Bereitgestellter Text
□ □ □
Bin letztens sehr langsam bergauf an so 'ner Horde Waldbodenperforierer (Walker mit Gehhilfen), die mir entgegen kamen, vorbei gefahren und wurde von so einem Fettsack doch tatsächlich angepöbelt, ich solle mit meinem Bike aus dem Wald verschwinden, weil ich die Wege beschädigen würde.
Hä?!?! Wie bitte??? Das sagt ein 5 Tonner zu mir, der alle 50 Zentimeter seine Gehilfe in den Waldboden rammt...

Am liebsten wäre ich ja abgestiegen und hätte der Presswurst mal gesagt und gezeigt, was ich auf seine Meinung gebe, aber das Schmerzensgeld wollte ich mir sparen.


----------



## H3lly (21. Juni 2007)

Danke schon mal für alle euere meinungen!

@Kendoo
Ein Wildwechsel ist es nicht! Mir ist eingefallen das es sogar ein wanderweg sein muss. Ist alle 500 Meter mit einem Schild versehen(Ist ein grüner Tannenbaum drauf).

Was ich nicht verstehe, ist das du geschrieben hast "Es gibt gerade in IGB einen haufen Leute, die sich für legale und sicher auch schöne Strecken engagieren. Denen pinkelt ihr mit eurem Verhalten einfach mächtig ans Bein".

Ich wüsste nicht wie ich das tun sollte!Ich fahre nicht wo ich nicht fahren darf, oder verhalte mich unangepasst andern Personen gegenüber. Klar gibt es Situationen in den sich Fussgänger oder Reiter ausversehen erschreckt fühlen. Besonders je langsammer man sich von hinten nähert und zwei Fußgäner zusammen sich unhterhalten.
□ □ □
Bereitgestellte Daten
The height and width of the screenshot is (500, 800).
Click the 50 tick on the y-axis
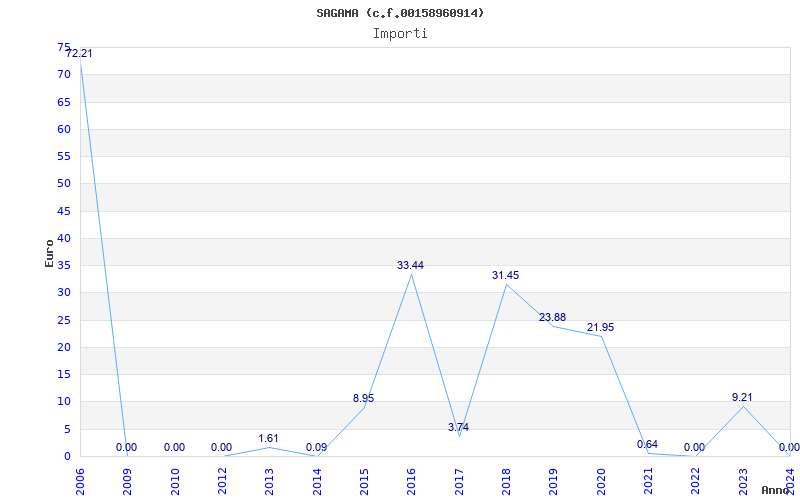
□ □ □
Was gefragt ist
Womit ist laut dem Forumstext über das Radfahren im Wald der Weg alle 500 Meter versehen?

Antwort zur Aufgabe
Mit einem Schild, auf dem ein grüner Tannenbaum abgebildet ist.